Hon Hai, known also as Foxconn, is the American giant's most important manufacturing partner. It will fully support Apple if it needs to adjust its production as the U.S.-Chinese trade spat gets grimmer and more unpredictable, board nominee and semiconductor division chief Young Liu told an investor briefing in Taipei on Tuesday. "Twenty-five percent of our production capacity is outside of China and we can help Apple respond to its needs in the U.S. market," said Liu, adding that investments are now being made in India for Apple. "We have enough capacity to meet Apple's demand."

US manufacturing would add $10 to iPhone

By drnb • Score: 4, Informative • Thread

Furthermore it would be excessively more expensive (for and buying from) if Apple did not source from other countries (not necessarily China). There would have to be a heck of a pay decrease for Americans building the products for Apple to have any chance of keeping their profit margin, and hilariously, if Apple does do that the shareholders would dump Apple faster than Enron.

Actually economics professors at USC have researched the cost increase and it would add about $10 to the price of an iPhone. Labor costs are a relatively small part of the overall cost.

Re:US

By drnb • Score: 4, Informative • Thread

Old US Electronics was big. You can take apart an old TV, Radio, or even computer, replace a broken part and get it running again. Because all the major components, were large enough for anyone to fix it.

The same was true for comparable foreign electronics. It was an artifact of the technology. ICs changed everything, both US and abroad.

The magic of currency manipulation

By drnb • Score: 4, Insightful • Thread

Pretty much, if I wanted something done cheaply, China beat everyone out, even factoring shipping.

The magic of currency manipulation, by devaluing your currency everything is on sale, its not just labor costs. Plants, equipment, materials, shipping, etc ... everything.

Re:US

By TigerPlish • Score: 5, Informative • Thread

When did the USA make most of the World's consumer electronics? Not in my lifetime and that is getting pretty long.

== Goal ==
Decide whether each statement agrees with the Foxconn passage, answering yes or no and quoting the deciding words: (a) Young Liu said a quarter of Hon Hai's production capacity is outside China. (b) Economics professors at USC found that US manufacturing would add about $100 to the price of an iPhone. (c) A commenter states that labor costs are a relatively small part of the overall cost.

== Data extract ==
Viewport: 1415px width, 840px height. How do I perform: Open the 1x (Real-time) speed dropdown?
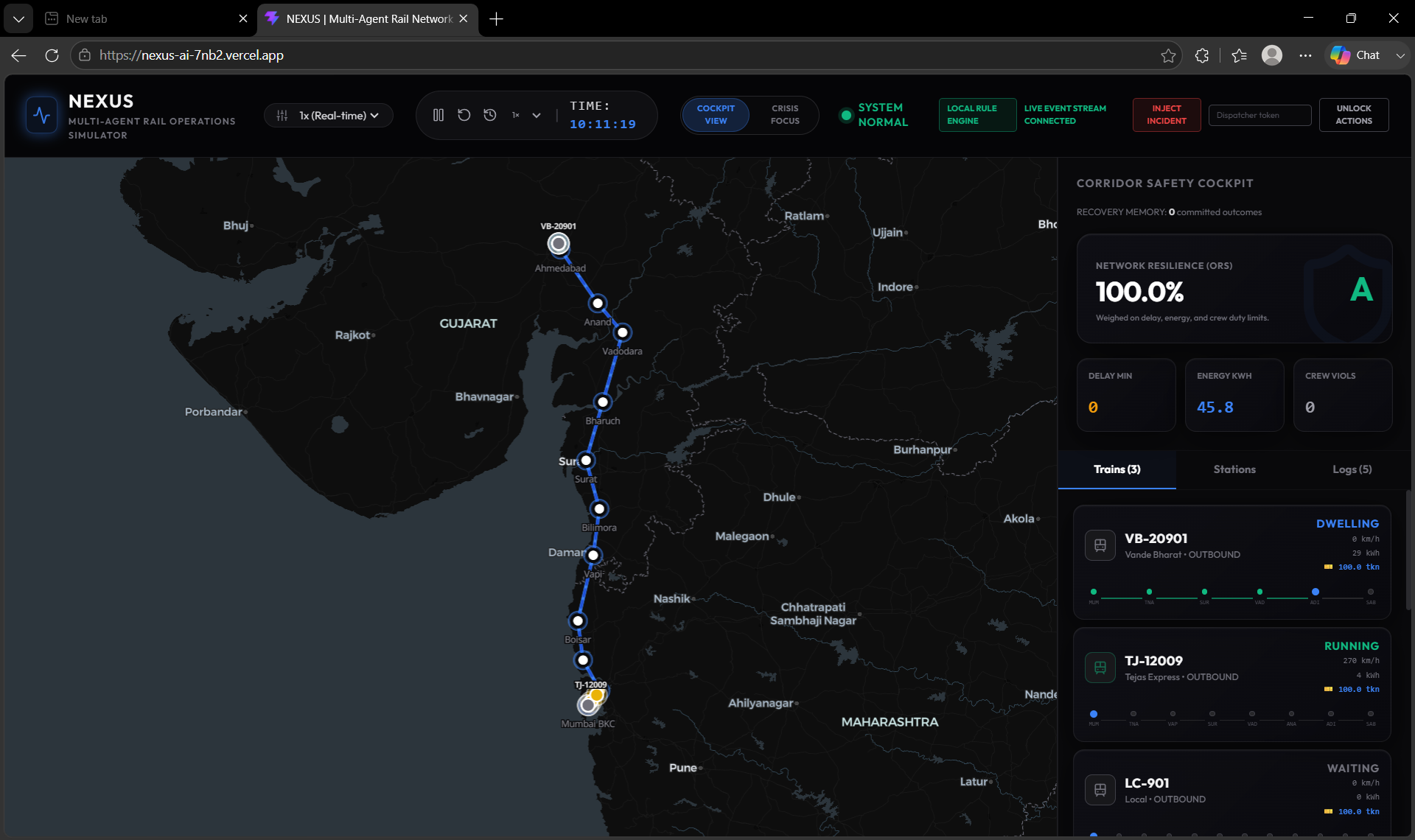pos(329,116)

== Correct response ==
(a) Yes: "Twenty-five percent of our production capacity is outside of China"
(b) No: "it would add about $10 to the price of an iPhone"
(c) Yes: "Labor costs are a relatively small part of the overall cost."